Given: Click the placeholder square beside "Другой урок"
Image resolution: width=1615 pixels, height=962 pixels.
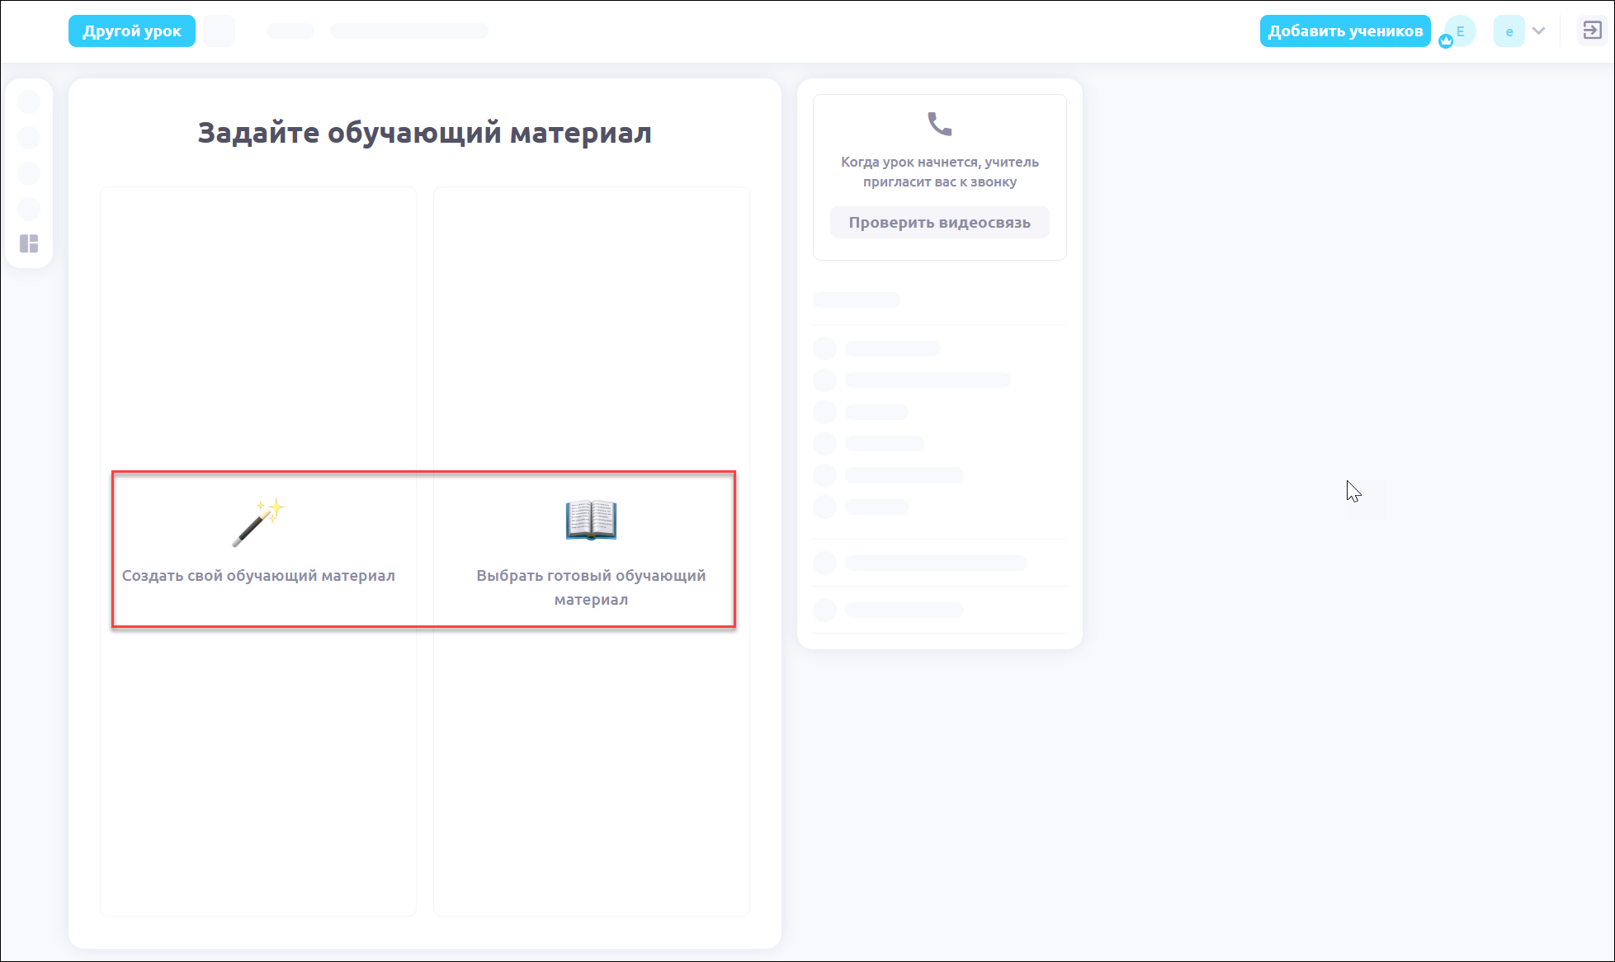Looking at the screenshot, I should (x=220, y=31).
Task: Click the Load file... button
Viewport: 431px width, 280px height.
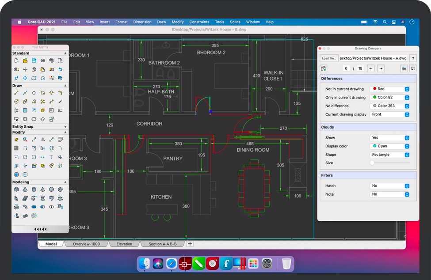Action: tap(329, 58)
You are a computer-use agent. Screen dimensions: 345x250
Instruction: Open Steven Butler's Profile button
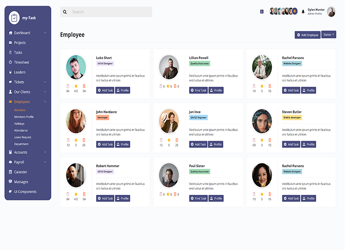click(x=308, y=144)
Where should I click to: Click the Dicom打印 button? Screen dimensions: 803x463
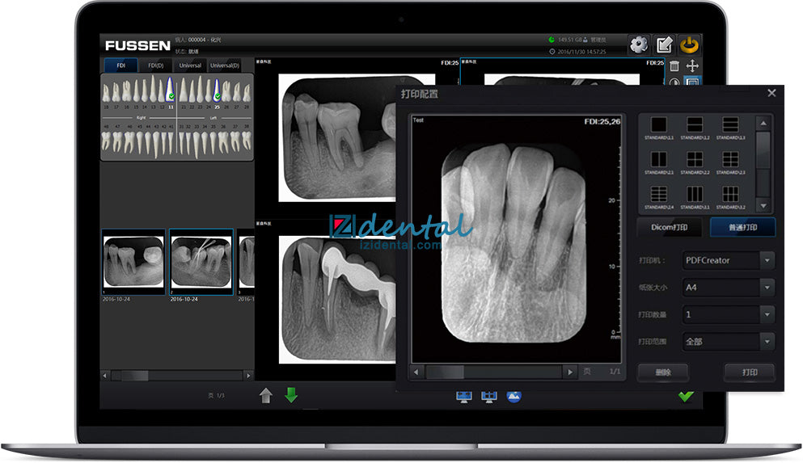point(669,227)
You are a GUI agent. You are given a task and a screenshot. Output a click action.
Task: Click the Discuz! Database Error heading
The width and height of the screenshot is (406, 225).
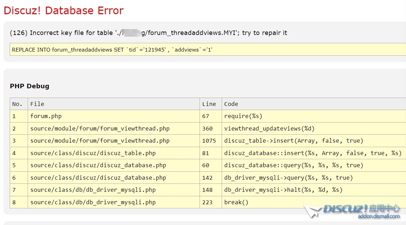coord(64,11)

● ● ● ● ● ● ●

• [Aim]
Reproduce every one of the records above word for word, leaving out the pictures.

• [Final result]
Given: Click the placeholder square beside "Другой урок"
Image resolution: width=1615 pixels, height=962 pixels.
Looking at the screenshot, I should (x=220, y=31).
Task: Click the Load file... button
Viewport: 431px width, 280px height.
Action: tap(329, 58)
You are a computer-use agent. Screen dimensions: 345x250
Instruction: Open Steven Butler's Profile button
click(x=308, y=144)
Where should I click to: Click the Dicom打印 button? Screen dimensions: 803x463
point(669,227)
You are a GUI agent. You are given a task and a screenshot. Output a click action.
Task: Click the Discuz! Database Error heading
The width and height of the screenshot is (406, 225).
coord(64,11)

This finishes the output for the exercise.